_Your instructions:_ Repeat exactly, and only, the lines of the entries below from the one with "Click the search magnifier icon" through the one with "This screenshot has width=1000, height=715.", both ends included.

------ Provided material ------

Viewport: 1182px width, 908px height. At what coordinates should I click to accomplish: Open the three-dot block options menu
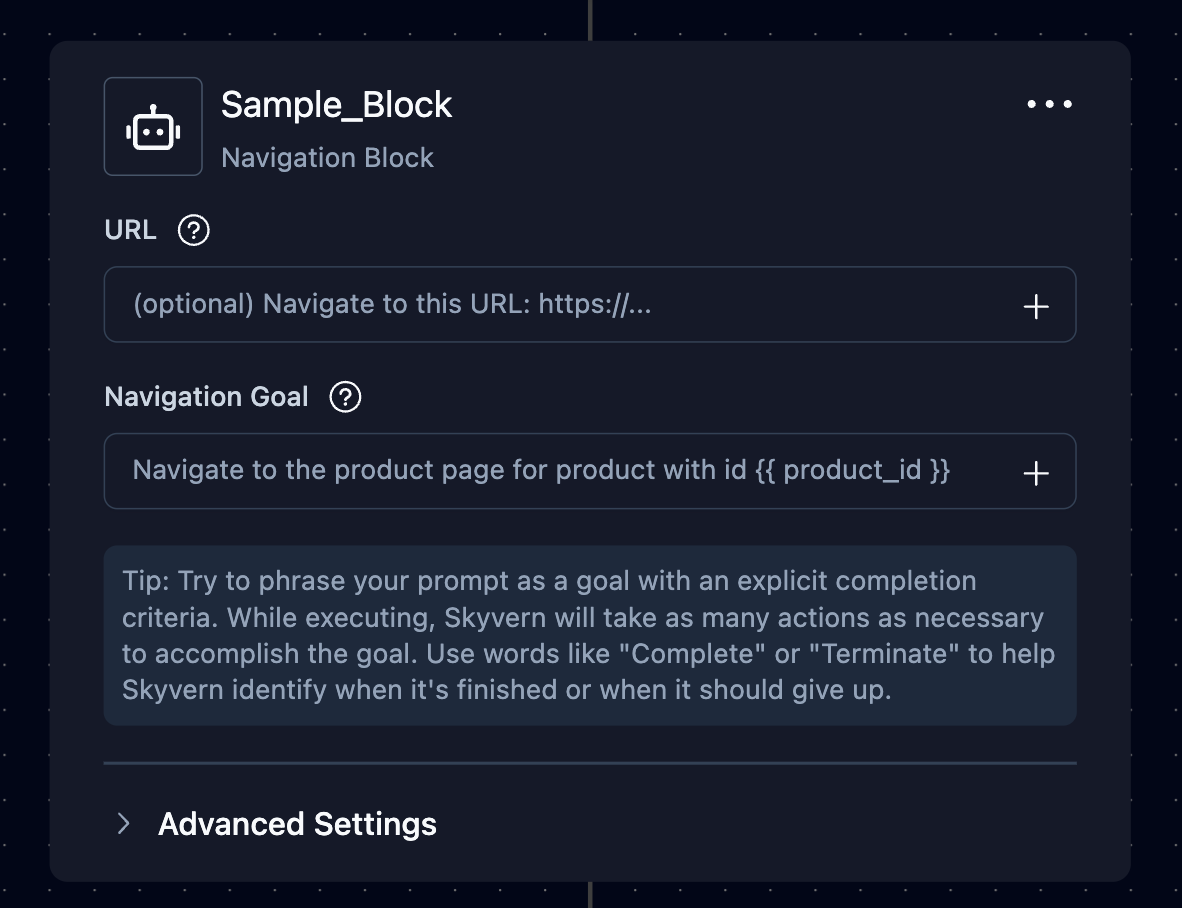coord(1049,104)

------
------ Provided material ------

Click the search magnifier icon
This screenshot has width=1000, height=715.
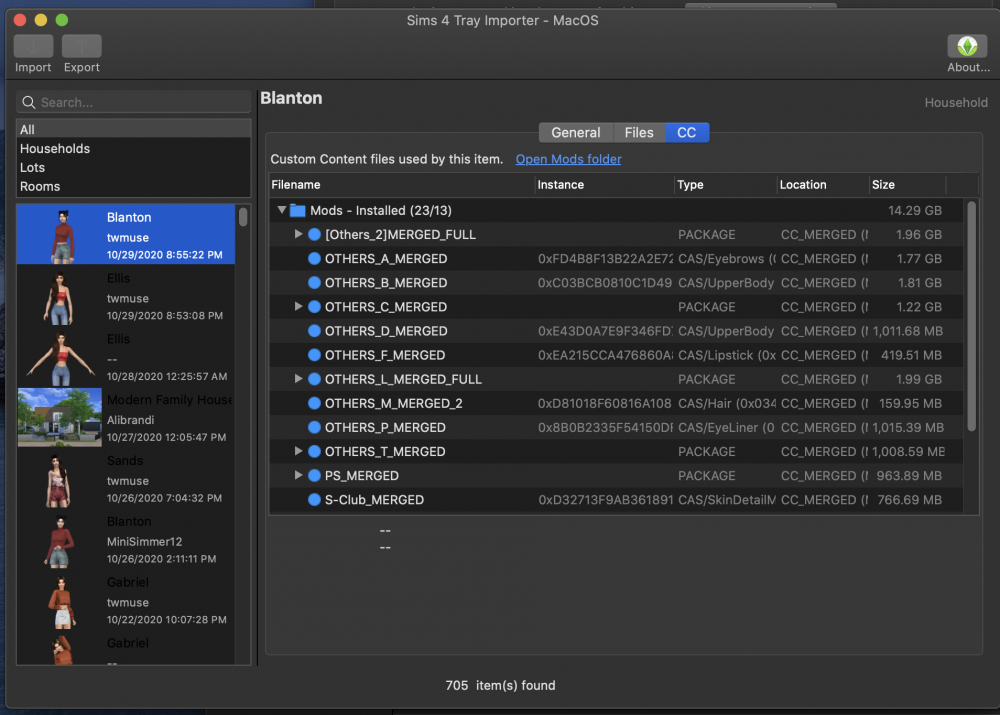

------
------ Provided material ------

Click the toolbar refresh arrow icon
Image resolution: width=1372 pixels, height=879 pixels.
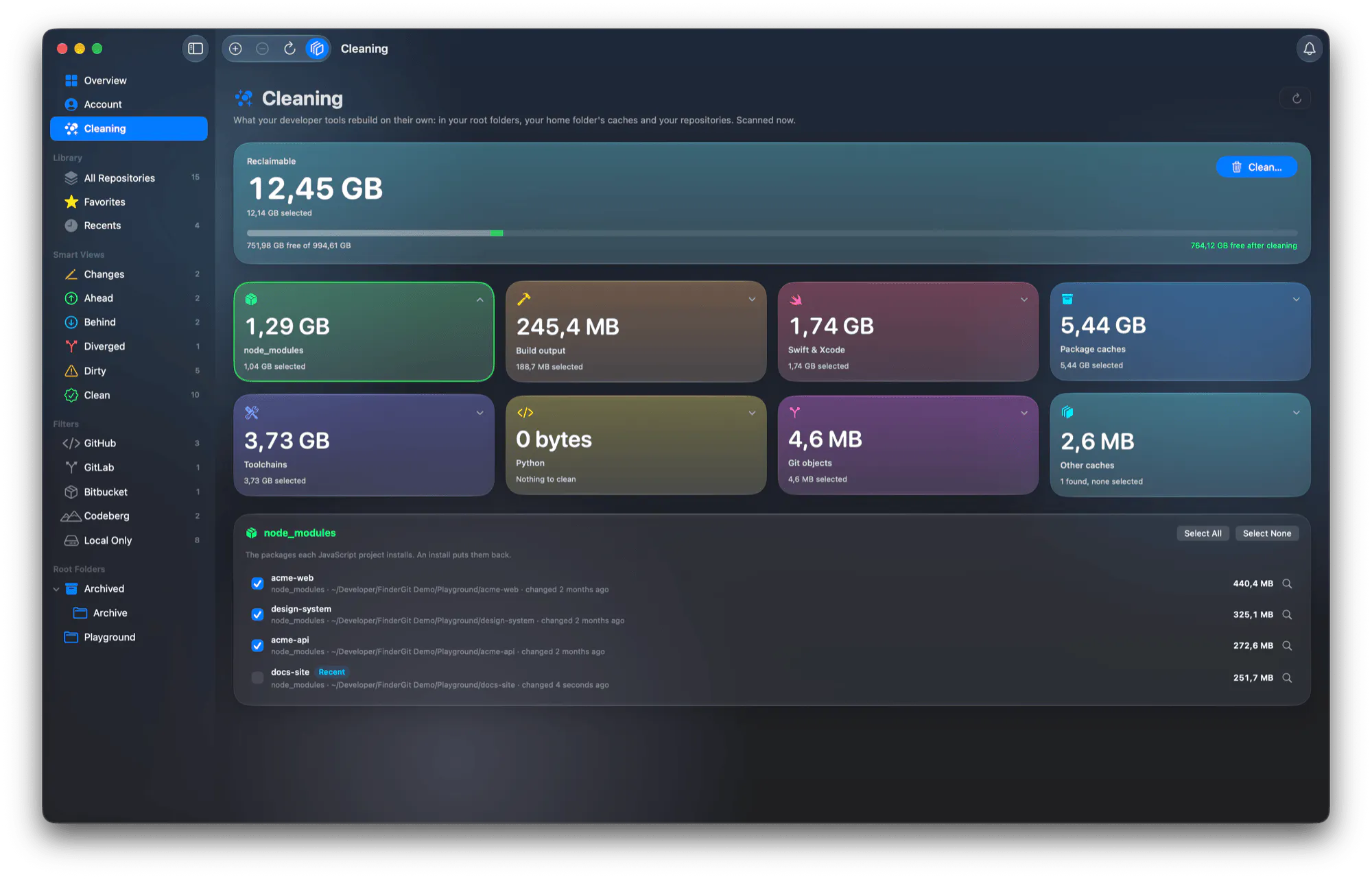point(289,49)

------

_Finished task:_
Click the search magnifier icon
This screenshot has width=1000, height=715.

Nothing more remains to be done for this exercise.